Task instructions -
Count the lines in the data below that contain the string "color", and reply with the number only.

Items -
============

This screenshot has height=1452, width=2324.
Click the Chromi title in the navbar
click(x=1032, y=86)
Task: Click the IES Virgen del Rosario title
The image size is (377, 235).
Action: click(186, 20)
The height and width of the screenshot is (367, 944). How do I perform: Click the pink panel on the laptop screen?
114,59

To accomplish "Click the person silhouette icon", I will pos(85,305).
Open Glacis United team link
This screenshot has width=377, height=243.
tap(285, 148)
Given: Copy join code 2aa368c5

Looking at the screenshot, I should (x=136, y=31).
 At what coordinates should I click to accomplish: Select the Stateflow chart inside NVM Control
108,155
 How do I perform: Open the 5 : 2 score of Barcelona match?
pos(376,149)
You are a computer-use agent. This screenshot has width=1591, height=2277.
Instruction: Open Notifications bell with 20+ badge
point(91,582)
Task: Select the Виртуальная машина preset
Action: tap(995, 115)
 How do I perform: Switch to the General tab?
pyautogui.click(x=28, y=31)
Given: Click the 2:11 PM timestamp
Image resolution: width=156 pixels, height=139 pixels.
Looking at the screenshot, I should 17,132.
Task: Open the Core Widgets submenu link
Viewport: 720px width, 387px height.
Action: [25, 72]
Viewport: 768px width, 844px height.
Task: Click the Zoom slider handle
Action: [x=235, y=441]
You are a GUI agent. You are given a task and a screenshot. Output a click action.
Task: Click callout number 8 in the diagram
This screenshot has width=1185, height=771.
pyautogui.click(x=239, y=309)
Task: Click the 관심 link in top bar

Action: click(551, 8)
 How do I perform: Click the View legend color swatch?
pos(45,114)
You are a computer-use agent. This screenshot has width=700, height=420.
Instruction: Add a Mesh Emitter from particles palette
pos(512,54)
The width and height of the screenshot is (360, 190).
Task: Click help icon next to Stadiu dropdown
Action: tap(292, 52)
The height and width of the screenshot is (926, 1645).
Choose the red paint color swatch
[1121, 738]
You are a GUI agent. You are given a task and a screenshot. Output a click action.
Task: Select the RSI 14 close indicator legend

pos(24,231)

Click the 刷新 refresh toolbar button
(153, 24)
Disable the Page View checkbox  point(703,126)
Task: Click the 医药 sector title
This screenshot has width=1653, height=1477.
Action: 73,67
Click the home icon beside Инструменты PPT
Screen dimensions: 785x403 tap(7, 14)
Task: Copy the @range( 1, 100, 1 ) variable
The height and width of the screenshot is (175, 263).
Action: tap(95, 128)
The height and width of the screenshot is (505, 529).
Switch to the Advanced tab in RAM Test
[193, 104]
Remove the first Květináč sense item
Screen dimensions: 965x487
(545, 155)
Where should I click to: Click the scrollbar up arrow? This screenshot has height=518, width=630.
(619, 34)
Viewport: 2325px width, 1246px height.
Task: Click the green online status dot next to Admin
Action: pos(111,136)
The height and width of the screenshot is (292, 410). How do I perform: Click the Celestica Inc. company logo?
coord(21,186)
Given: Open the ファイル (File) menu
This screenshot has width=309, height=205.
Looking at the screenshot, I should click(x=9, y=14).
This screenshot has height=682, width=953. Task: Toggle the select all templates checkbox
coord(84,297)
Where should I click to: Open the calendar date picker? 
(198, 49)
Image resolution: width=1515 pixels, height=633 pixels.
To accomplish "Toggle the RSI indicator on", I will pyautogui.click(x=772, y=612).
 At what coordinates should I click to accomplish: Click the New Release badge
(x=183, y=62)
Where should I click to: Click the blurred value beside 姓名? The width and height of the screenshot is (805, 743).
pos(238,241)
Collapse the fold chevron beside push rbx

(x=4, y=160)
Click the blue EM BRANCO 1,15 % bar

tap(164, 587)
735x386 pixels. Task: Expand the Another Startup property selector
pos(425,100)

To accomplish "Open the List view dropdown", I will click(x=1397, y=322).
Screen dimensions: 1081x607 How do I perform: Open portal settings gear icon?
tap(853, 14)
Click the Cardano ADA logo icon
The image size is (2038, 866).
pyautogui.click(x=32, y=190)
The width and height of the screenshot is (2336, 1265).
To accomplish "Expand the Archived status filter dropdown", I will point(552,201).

============

Solution -
2